[Aangeleverde tekst]
Dat het kleinere Zweedse onderzoek (Konstenius e.a., 2010) (24 ambulante amfetamine-verslaafde deelnemers verdeeld over 2 groepen, één behandeld met placebo, één met een vaste dosis Oros methylfenidaat (beter bekend als Concerta) 72 mg, en dit gedurende 12 weken) geen verschil laat zien, noch in ADHD-symptomatologie, noch in middelengebruik, is weer een tegenvaller, gezien dit het eerste onderzoek is, uitgevoerd met dit moderne en patiëntvriendelijke methylfenidaat-preparaat. Maar misschien toch niet zo verwonderlijk: je gaat niet verwachten dat één vaste dosis voor iedereen geschikt is (of dat een verschil al aantoonbaar is bij kleine onderzoekspopulaties). Zoals ook in eerdere onderzoeken verbeterde de ADHD-symptomatologie in beide groepen, wat toegeschreven wordt aan de intensieve begeleiding en het vaardigheidstraining programma tijdens het onderzoek.

Ook het meer ambitieuze Amerikaanse onderzoek (Thurstone e.a., 2010) (70 ambulante verslaafde adolescenten, ingedeeld in twee groepen, met de actieve interventie atomoxetine in een dosering tot 100 mg/dag) gedurende 12 weken) kon geen significant verschil aantonen. In beide groepen verbeterden de ADHD-symptomatologie en het middelengebruik even sterk. De onderzoekers schrijven dit toe aan het feit dat beide onderzoeksgroepen behandeld werden met Motiverende Gespreksvoering en Cognitieve Gedragstherapie, weliswaar voor de verslaving.

Deze psychotherapeutische behandeling heeft toch belangrijke overeenkomsten met gedragstherapeutische interventies, die voor ADHD effectief zijn gebleken. De auteurs merken op dat de duidelijkste verschillen tussen placebo en medicatie gevonden zijn bij onderzoeken met zuivere vergelijking tussen de groepen, zonder gelijktijdige toepassing van andere (ADHD-)behandelingen. Verder speelt het placebo-effect mogelijk ook een rol.

De gebruikelijke oproep voor verder onderzoek met grotere populaties en nauwkeurigere analyses mag wat mij betreft genuanceerd worden, want ook bij dergelijke ideale onderzoeksprojecten – als ze er ooit komen – zullen de gevonden verschillen niet veel groter zijn. Een (te) eenvoudige verklaring is dat de combinatie van ADHD en verslaving een te complex geheel van factoren is, met teveel interfererende factoren (zoals de effecten van (blijvend) middelengebruik, psychiatrische comorbiditeit, motivatie) om alle verschillende gevallen met één enkele interventie (één enkel medicijn) effectief te kunnen beïnvloeden. Daarnaast is het een illusie te verwachten dat met de effectieve behandeling van ADHD ook de verslaving verdwijnt. Zo werkt het immers niet bij verslaafde patiënten met comorbide psychiatrische stoornissen; het klassieke patroon is dat de specifieke behandeling wel de symptomen van de comorbide stoornis verbetert, maar geen onmiddellijk effect heeft op de verslaving (Tiet, 2007).

De ADHD-behandelaar moet uit deze tegenvallende resultaten vooral niet besluiten de moed te verliezen wanneer ook verslaving in het spel is: ADHD blijft potentieel een vruchtbare ingang voor effectieve behandeling. De onderzoeksresultaten benadrukken het belang van abstinentie bij de behandeling van verslaafde patiënten met ADHD, en zijn ook te lezen als een pleidooi voor een sterk geïndividualiseerde behandelaanpak, met veel aandacht voor een positieve werkrelatie.

Literatuur

Tiet QQ, Mausbach B. Treatments for patients with dual diagnosis: a review. Alcohol Clin Exp Res. 2007 Apr;31(4):513-36.

Konstenius M, Jayaram-Lindström N, Beck O, Franck J. Sustained release methylphenidate for the treatment of ADHD in amphetamine abusers: a pilot study. Drug Alcohol Depend. 2010 Apr 1;108(1-2):130-3.

[Invoergegevens]
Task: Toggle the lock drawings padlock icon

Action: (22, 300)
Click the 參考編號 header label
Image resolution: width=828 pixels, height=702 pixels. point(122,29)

[Vragen over materiaal]
a: Bewerk de tekst over ADHD en verslaving: geef het gedeelte opnieuw weer, beginnend bij de woorden "De ADHD-behandelaar moet" en eindigend na "2010 Apr 1;108(1-2):130-3.", waarbij "abstinentie" wordt vervangen door "onthouding".
b: Hoeveel deelnemers telde het Zweedse onderzoek van Konstenius e.a. volgens de tekst over ADHD en verslaving?
c: Geef voor elk van de volgende beweringen aan of deze overeenkomt met de tekst over ADHD en verslaving, en citeer de doorslaggevende woorden: (i) Aan het Amerikaanse onderzoek namen 70 adolescenten deel. (ii) In het Zweedse onderzoek verbeterde de ADHD-symptomatologie alleen in de groep die methylfenidaat kreeg. (iii) In het Amerikaanse onderzoek was methylfenidaat de actieve interventie.

[Uitwerking opdrachten]
a:
De ADHD-behandelaar moet uit deze tegenvallende resultaten vooral niet besluiten de moed te verliezen wanneer ook verslaving in het spel is: ADHD blijft potentieel een vruchtbare ingang voor effectieve behandeling. De onderzoeksresultaten benadrukken het belang van onthouding bij de behandeling van verslaafde patiënten met ADHD, en zijn ook te lezen als een pleidooi voor een sterk geïndividualiseerde behandelaanpak, met veel aandacht voor een positieve werkrelatie.

Literatuur

Tiet QQ, Mausbach B. Treatments for patients with dual diagnosis: a review. Alcohol Clin Exp Res. 2007 Apr;31(4):513-36.

Konstenius M, Jayaram-Lindström N, Beck O, Franck J. Sustained release methylphenidate for the treatment of ADHD in amphetamine abusers: a pilot study. Drug Alcohol Depend. 2010 Apr 1;108(1-2):130-3.

b: 24 ambulante amfetamine-verslaafde deelnemers.

c:
(i) Ja: "70 ambulante verslaafde adolescenten"
(ii) Nee: "verbeterde de ADHD-symptomatologie in beide groepen"
(iii) Nee: "met de actieve interventie atomoxetine"